Çocuk Yogasının Çocuk Gelişimindeki Rolü

    Çocuk Yogasının Çocuk Gelişimindeki Rolü

    Çocuk yogasının faydaları, çocuk gelişimi ve okul öncesi eğitimi alan yazınında diğer konulara kıyasla çok araştırılmamış olmasına rağmen çocukların gelişiminde önemli bir yere sahiptir. Öncelikle, beden farkındalığının arttırılmasında önemli bir rol oynar.

    Yoga ile çocukların bedenleriyle yapabildiklerine odaklanmaları sağlanarak, beden farkındalıklarının arttırılması sağlanabilir. Beden farkındalığı ile ilişkili olarak, alan farkındalığının geliştirilmesinde de önemli bir rol oynar. Çocuklar, yoga matı üzerinde hareketleri sürdürebilme, kendi alanının farkında olabilme ve başkalarının alanına saygı gösterebilme gibi becerileri kazanırken bedenlerinin belirli bir alanda kapladığı yeri de öğrenmiş olurlar. Ayrıca, pek çok uzmanlaşmış spor dalının temelini oluşturan denge, esneklik gibi temel hareket becerilerinin kazanılmasında da önemli bir yer tutar.

    Modern yaşam gereği içinde bulunduğumuz koşturmacaya çocuklarımızda dahil olmuş durumdalar ve bütün zamanlarını yetişkinlerin planları çerçevesinde geçirmekteler.Yoga sayesinde çocuklar, kendilerini dinleme ve stres atma fırsatı bulurken içinde bulundukları ana da odaklanırlar. Aynı şekilde, teknolojik çağın getirdiği hareketsiz yaşam biçimi vücut yapımızı olumsuz bir şekilde etkilemektedir. Çocuklarda sıklıkla görülen ve oturuş bozukluklarının en başında gelen “w oturuşu” açık bir örnek olarak karşımıza çıkıyor.

    Çocuğun üst bedeninin yeteri kadar güçlü olmamasından kaynaklı bedenin dışa doğru bükülmesi olarak tanımlanan oturuş şeklinin düzeltilmesinde, sırt ve karın kaslarının güçlendirilmesine önem verilmelidir. Çocuk yogası da bu amaca ulaşmada etkili bir yol olabilmekte ve pek çok duruşla çocukların sırt ve karın kasları güçlendirilebilmektedir.

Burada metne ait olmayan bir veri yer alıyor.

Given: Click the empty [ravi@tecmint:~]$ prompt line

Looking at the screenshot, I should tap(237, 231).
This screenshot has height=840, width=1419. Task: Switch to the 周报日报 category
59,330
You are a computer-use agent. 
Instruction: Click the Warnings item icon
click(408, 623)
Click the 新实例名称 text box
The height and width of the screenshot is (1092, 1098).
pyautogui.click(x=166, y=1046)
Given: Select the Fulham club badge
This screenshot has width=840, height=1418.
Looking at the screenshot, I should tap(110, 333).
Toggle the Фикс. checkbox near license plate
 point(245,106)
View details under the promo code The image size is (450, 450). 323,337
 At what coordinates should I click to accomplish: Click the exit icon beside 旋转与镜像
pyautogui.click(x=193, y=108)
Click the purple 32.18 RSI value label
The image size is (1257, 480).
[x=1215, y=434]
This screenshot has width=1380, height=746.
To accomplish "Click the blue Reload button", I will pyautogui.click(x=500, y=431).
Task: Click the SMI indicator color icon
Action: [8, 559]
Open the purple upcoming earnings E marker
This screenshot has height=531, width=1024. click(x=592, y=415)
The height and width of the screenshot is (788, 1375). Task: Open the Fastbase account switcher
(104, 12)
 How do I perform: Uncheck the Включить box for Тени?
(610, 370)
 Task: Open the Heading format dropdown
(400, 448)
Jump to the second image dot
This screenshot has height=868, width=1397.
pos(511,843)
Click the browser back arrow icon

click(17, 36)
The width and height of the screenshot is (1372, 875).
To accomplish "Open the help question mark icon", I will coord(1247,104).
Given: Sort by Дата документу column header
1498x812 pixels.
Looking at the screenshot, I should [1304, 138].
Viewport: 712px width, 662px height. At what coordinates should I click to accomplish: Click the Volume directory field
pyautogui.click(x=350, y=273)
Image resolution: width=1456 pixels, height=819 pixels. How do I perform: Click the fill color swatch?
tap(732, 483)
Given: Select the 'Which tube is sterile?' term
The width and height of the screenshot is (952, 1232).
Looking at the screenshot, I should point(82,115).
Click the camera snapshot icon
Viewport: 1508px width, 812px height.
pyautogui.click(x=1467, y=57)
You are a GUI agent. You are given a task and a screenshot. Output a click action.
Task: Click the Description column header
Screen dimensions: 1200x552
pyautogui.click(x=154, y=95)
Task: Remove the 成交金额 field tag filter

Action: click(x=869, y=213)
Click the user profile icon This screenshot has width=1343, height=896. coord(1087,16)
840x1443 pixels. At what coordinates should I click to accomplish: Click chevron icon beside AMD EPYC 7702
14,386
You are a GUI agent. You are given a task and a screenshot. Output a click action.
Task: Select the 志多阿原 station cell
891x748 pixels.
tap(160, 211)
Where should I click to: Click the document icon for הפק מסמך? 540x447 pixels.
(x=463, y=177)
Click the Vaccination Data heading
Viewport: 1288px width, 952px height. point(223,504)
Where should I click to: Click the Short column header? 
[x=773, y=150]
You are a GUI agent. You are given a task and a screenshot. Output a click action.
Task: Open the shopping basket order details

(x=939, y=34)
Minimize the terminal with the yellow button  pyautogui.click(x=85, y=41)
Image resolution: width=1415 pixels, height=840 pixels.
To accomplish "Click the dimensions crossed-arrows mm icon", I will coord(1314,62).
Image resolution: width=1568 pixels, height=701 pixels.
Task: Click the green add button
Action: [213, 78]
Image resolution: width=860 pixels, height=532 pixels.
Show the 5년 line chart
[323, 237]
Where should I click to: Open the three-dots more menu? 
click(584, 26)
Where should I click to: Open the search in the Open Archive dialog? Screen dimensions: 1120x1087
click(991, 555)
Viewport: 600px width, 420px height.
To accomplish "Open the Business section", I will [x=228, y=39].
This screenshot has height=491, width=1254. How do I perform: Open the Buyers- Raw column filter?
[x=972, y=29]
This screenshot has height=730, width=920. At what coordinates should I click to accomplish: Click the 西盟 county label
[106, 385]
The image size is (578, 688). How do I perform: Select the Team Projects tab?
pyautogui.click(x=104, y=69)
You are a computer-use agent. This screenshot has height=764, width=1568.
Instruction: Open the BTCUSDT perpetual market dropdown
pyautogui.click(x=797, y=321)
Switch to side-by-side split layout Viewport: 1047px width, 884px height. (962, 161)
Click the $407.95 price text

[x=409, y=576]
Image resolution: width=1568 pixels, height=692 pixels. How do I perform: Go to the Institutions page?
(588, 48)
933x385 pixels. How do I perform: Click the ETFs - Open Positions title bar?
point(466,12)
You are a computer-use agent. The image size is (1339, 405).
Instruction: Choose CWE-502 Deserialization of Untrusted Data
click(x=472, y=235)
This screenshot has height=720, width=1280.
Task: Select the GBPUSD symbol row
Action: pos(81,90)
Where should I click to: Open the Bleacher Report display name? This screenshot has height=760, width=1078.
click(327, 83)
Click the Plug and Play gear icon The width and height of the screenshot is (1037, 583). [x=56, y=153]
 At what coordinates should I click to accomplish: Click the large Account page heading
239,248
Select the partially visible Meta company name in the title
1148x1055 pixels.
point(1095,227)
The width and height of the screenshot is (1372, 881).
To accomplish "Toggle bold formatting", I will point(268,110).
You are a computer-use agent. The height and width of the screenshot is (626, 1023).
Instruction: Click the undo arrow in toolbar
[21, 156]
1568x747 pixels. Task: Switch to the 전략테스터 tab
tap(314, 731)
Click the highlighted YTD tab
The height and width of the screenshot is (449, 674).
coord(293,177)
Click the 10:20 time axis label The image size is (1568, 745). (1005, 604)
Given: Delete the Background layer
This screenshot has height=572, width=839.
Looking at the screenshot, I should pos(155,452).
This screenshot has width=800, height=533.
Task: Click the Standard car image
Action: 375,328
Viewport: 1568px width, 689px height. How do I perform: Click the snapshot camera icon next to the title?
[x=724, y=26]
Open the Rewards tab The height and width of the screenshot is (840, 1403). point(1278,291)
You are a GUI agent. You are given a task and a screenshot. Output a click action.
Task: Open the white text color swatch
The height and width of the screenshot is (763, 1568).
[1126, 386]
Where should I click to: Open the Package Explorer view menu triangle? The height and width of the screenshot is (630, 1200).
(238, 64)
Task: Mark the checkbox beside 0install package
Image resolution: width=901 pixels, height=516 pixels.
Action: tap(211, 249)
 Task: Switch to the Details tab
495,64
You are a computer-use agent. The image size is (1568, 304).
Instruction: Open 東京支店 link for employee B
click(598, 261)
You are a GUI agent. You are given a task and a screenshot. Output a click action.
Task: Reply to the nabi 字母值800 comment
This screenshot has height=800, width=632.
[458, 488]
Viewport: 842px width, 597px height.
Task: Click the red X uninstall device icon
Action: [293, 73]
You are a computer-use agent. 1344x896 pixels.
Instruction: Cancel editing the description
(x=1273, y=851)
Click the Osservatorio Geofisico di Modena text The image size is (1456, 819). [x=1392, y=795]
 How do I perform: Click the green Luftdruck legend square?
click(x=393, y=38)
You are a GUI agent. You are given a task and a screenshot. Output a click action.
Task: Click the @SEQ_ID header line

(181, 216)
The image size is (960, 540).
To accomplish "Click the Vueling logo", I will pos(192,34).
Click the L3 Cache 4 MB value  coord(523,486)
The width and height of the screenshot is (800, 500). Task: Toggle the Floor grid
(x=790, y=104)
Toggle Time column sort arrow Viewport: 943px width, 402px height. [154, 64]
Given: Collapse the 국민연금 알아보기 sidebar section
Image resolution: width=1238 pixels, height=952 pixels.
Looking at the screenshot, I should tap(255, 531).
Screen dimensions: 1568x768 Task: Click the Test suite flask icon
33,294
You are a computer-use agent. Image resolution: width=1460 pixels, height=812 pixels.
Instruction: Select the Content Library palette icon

    Yukarıda belirtilen gelişimsel faydalarının yanı sıra, “aktif öğrenme yaklaşımı” ile yakından ilgili olan çocuk yogasında öğrenme bedenleştirilerek daha etkili olabilmekte. Çocuğun bedeni ile yapabildiği üçgen sayısı, çalışma kağıdında sorulan üçgenlerin sayısından daha etkili bir öğrenme fırsatı sunacaktır; çünkü çocuk bilgiyi bedenleştirecek ve bu sayede öğrenme içselleşecektir. Aynı şeklide, hikaye etkinliğinde çocuğun hikayeyi dinlerken aynı zamanda karakterlere bürünebilmesi hikayeyi daha kalıcı, anlamlı ve katılımlı yaparken, çocuğun dikkat ve odaklanmasına, yaratıcı düşünmesine, aidiyet hissinin gelişmesine de yardımcı olacaktır.

    Tüm bu sebeplerden dolayı, yoganın ayrı bir ders olmasından çok, bütün öğrenme alanlarına entegre edilmiş bir yaklaşımın parçası olması gerekmektedir. Kapsamlı bir planlama ile matematik, fen ve dil öğretiminde rahatlıkla kullanılabileceği gibi sosyal ve duygusal becerilerin de desteklenmesinde çocuk yogası bir araç olarak kullanılmalıdır.